Monday, May 9


In another Friday release that mysteriously got swept under the news rug, the USDA has admitted that the "BSE Firewall" does not exist. "There is still a risk, though slight, of mad cow disease in the United States, and it is greatest in the three Northwestern states bordering Canada." Remember when the risk was so small it amounted to "no risk?" How'd we get to particular states with "greatest risk?" Well... "Investigators tracked the animals born in the same herd within a year of the [BSE-]infected cows or born to them, and of those, 29 were shipped to the United States. Investigators were unable to find 11 of those animals; 18 were slaughtered for their meat or killed for other reasons." Interesting that this is coming out now. Are we being softened up for another "discovery?"

UPDATE: Don't know if this answers the previous question, but it's certainly an interesting coincidence: 5/6: Feds probing claims of mad cow violations. Plenty of provovative tidbits, as usual, in this Steve Mitchell story. Some excerpts:

    Investigators with the U.S. Department of Agriculture's Inspector General's office are looking into allegations that cow brains and other risky materials that could carry mad cow disease might be entering the human food supply in violation of agency policy, United Press International has learned.

    Stanley Painter, chairman of the National Joint Council of Food Inspection Locals... said he had been informed other USDA meat inspectors were aware of cases where employees of meatpacking plants failed to ensure specified risk materials or SRMs -- such as brains and spinal cords -- from cows over 30 months old did not enter the nation's food supply.

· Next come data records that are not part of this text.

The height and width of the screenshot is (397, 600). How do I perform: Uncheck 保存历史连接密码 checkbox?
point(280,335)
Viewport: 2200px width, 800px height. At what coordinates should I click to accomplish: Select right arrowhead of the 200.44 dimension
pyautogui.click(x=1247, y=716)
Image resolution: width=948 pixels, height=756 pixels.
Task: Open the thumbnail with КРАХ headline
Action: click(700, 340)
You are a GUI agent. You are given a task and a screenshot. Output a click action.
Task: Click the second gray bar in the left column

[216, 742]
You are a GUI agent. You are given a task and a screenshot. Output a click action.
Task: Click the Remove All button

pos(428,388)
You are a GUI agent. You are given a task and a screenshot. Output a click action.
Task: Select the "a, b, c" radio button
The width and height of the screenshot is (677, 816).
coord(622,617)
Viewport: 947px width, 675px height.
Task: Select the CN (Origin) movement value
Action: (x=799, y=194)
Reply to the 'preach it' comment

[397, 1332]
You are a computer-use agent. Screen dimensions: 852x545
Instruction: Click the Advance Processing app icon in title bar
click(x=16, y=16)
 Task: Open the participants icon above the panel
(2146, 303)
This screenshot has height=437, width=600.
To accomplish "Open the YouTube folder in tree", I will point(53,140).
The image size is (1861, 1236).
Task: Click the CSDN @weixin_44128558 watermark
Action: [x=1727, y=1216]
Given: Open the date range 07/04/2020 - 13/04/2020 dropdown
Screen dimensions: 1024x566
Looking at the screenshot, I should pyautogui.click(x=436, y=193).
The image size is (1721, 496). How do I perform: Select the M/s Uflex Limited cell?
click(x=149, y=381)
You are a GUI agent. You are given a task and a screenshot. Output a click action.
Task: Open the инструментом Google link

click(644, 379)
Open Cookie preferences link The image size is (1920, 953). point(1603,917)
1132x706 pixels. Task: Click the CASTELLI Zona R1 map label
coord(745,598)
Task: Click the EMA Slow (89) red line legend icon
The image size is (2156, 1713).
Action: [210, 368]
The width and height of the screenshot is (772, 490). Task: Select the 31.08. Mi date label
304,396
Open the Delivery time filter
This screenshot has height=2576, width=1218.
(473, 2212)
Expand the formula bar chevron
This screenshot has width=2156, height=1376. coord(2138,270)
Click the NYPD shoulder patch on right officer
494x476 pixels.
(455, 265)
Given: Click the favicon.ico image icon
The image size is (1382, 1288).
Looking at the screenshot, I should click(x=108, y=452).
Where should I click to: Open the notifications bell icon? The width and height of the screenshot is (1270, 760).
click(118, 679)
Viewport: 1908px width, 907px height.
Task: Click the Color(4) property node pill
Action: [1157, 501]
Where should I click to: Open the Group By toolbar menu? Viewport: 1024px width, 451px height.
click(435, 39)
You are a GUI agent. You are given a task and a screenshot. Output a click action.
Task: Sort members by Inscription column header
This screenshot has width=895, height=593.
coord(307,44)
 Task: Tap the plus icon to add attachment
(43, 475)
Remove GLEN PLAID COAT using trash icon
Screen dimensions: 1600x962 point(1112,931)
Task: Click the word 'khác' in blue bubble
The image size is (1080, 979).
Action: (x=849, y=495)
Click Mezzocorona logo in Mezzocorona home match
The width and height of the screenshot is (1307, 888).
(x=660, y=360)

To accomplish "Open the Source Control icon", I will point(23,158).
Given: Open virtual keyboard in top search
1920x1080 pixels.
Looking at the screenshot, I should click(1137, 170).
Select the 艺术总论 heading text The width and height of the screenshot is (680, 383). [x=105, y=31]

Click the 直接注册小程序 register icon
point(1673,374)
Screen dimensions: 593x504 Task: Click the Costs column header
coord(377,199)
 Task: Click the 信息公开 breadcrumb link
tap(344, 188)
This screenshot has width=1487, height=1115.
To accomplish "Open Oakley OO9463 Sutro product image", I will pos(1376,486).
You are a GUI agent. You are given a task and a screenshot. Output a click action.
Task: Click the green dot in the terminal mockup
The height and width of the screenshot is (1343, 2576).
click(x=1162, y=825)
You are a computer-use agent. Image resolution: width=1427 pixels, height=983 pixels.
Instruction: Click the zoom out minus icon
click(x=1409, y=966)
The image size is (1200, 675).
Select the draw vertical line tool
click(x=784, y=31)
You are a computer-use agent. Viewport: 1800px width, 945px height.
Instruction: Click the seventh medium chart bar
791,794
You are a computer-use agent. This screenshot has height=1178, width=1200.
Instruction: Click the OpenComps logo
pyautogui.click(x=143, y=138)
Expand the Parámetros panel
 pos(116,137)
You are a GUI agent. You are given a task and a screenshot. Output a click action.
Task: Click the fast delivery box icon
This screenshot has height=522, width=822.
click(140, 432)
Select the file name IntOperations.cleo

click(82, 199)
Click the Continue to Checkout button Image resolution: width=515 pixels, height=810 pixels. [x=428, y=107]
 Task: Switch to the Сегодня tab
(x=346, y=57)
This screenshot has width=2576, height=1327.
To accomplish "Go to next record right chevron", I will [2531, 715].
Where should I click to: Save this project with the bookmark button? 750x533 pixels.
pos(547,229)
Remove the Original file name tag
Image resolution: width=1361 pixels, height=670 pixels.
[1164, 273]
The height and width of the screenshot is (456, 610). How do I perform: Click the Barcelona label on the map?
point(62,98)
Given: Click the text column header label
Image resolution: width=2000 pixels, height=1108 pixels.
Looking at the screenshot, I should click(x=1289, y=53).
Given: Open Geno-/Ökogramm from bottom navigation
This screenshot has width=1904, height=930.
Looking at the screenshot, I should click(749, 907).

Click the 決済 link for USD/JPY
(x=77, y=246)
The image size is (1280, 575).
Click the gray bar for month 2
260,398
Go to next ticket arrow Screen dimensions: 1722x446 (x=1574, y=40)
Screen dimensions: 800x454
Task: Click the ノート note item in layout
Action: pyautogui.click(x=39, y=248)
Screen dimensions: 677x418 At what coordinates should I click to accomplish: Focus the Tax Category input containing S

    Painter said OIG investigators told him in March they did not have the non-compliance reports and also were having difficulty obtaining them.

    OIG officials have informed Hinchey's [Rep. Maurice Hinchey, D-N.Y.] office they interviewed Painter and also are investigating how the USDA handled his complaints, the aide said, and added Hinchey plans to follow up on this matter.

    Painter said the agency officials asked him questions that suggested they did not understand USDA policies and implied he should have handled the reports of alleged violations by doing things that would have been a breach of official agency procedures.

    Painter said the violations continue to happen and noted he just recently learned of another one. "The potential is there for it to happen all across the country," he said. "It's not just in one location, it's not isolated, because the policy is the same nationwide."